One of the participants interviewed, for instance, wanted to have a root canal but couldn't immediately pay for the procedure. Her dentist would not accept partial payments. Ultimately, she, like so many in that situation, had the tooth pulled. Contrary to the popular notion that the poor prefer to have their teeth pulled, Bedos and his research associates found that "they accepted it because they thought it was the best solution for them, for financial or medical (to avoid further pain) reasons."

Bedos also found that low income people are prepared to put up with pain for a long time, using analgesics, sometimes crushed and applied directly to the gum, and alcohol to get by. Seeing the dentist is a last resort.

Now that Bedos has heard the point of view of low-income patients, he's preparing to interview a sample of dentists to get their side of the story. He believes it would help the dentist—welfare-recipient relationship if coverage were increased to include most services. "It's unacceptable to have so many people suffering.
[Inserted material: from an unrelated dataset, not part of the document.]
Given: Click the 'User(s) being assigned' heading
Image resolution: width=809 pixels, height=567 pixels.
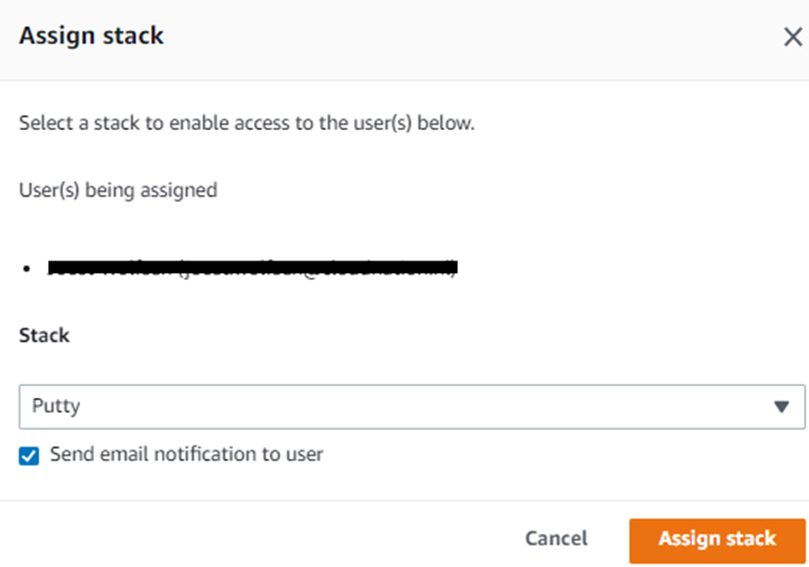Looking at the screenshot, I should click(x=118, y=189).
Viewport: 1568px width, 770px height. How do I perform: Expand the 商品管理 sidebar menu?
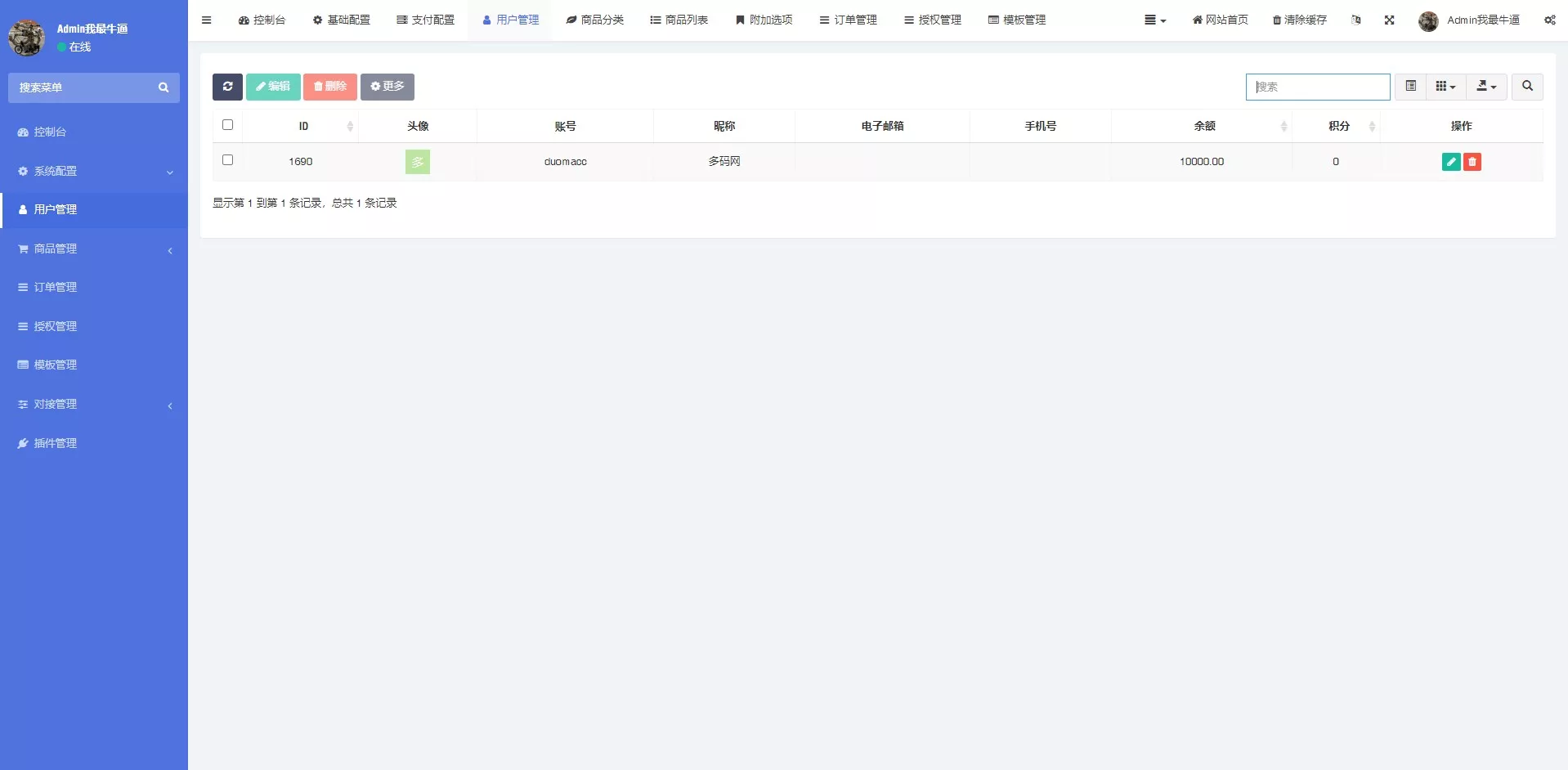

I think poverty is linked with dental health," he says pointing out that visibly bad teeth and living with chronic pain detract from one's sense of well-being and confidence.

He concedes that despite Quebec's anti-poverty law — a rare law in industrialized societies, he notes — "It's hard to make a link between [research] papers and politics." Nevertheless, the Faculty of Dentistry, which has several preventive and treatment programs aimed at those with little access to dentists, is organizing a conference on poverty and dental health. Members of the government are invited.

In the meantime, Bedos, is transmitting to his students the notion that, "we don't treat teeth, we treat people."

"'The hands, the hands,' we always say about dentists. Dexterity is important but it's not enough to be a good dentist. We have to learn how to empathize with our patients, to listen and to communicate more effectively."